Der Differenzierung der Steuermeßzahlen kommt zentrale Bedeutung zu.. Durch unterschiedliche Steuermeßzahlen für die einzelnen Besteuerungsgrundlagen können die Gewichte der ertragsabhängigen und ertragsunabhängigen Bestandteile bestimmt werden. Durch eine relativ geringe Höhe der Meßzahlen vor allem für die Löhne, aber auch für die Mieten/Pachten und Zinsen und einer entsprechend höheren Steuermeßzahl für den Gewinn kann das Gewicht der ertragsunabhängigen Besteuerungsgrundlagen auf ein vertretbares Maß reduziert werden.

- Freibeträge

Für die einzelnen Besteuerungsgrundlagen sind wegen der Entscheidung für differenzierte Steuermeßzahlen unterschiedliche Freibeträge festzulegen. Ziel dieser Freibeträge ist, nur einen Kreis von Steuerpflichtigen ab einem bestimmten Einkommen steuerlich zu erfassen. Kleine Handwerksbetriebe sowie freie Berufe mit niedrigerem Einkommen wären danach steuerfrei.
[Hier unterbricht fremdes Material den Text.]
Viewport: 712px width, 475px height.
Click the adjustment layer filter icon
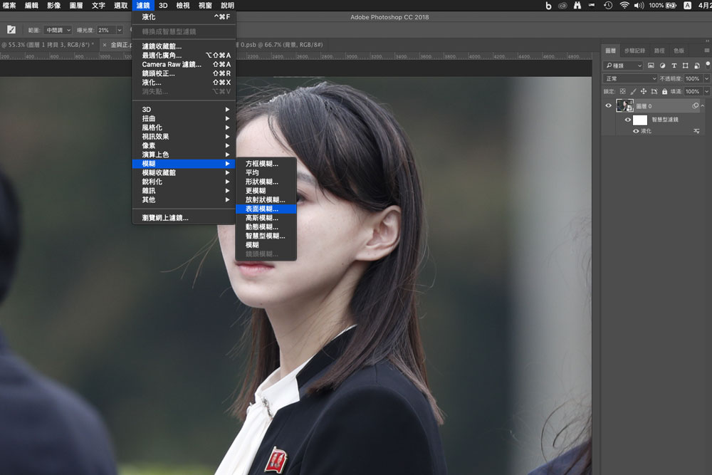662,66
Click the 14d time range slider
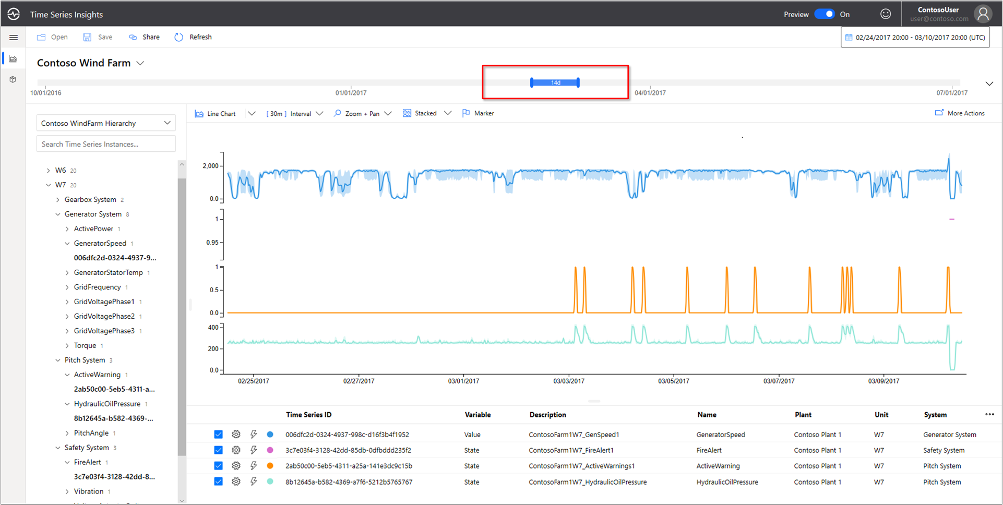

2. Unternehmensteuerreform und Abschaffung der Gewerbekapitalsteuer

Nach der in dem Antrag der Fraktion BÜNDNIS 90/DIE GRÜNEN vertretenen Auffassung ist der Wegfall der Gewerbekapitalsteuer an folgende Bedingungen bei der Unternehmensbesteuerung zu knüpfen:

- Ausreichende Kompensation für die Gemeinden

Die Abschaffung der Gewerbekapitalsteuer ist nur zu rechtfertigen, wenn die Gewerbesteuer insgesamt reformiert wird und für die Gemeinden eine ausreichende Kompensation vorgesehen ist.

- Entlastung der Unternehmen durch Verbreiterung der Bemessungsgrundlage

Durch die Ausweitung der Gewerbesteuerpflicht und der Verbreiterung der Bemessungsgrundlage kann die Belastung der Unternehmen mit Gewerbesteuer reduziert werden. Allerdings werden bisher nicht besteuerte Unternehmen künftig in die Besteuerung einbezogen werden. Dies ist aufgrund der gestiegenen wirtschaftlichen Bedeutung dieser Unternehmen zu rechtfertigen.

Hierzu ist aus Sicht des Deutschen Städte- und Gemeindebundes folgendes festzustellen:

Der Wegfall der Gewerbekapitalsteuer im Zuge einer revitalisierten Gewerbesteuer setzt die Verbreiterung der Bemessungsgrundlage im Sinne des Vorschlags des Deutschen Städte- und Gemeindebundes voraus. Dabei kommt der Einbeziehung der Lohnsumme in die Bemessungsgrundlagen zwecks Stärkung der ertragsunabhängigen Bestandteile der Gewerbesteuern zentrale Bedeutung zu. Entsprechendes gilt für die Differenzierung der Steuermeßzahlen für die einzelnen Besteuerungsgrundlagen, da durch unterschiedliche Steuermeßzahlen für die einzelnen Besteuerungsgrundlagen die Gewichte der ertragsabhängigen und ertragsunabhängigen Bestandteile bestimmt werden können.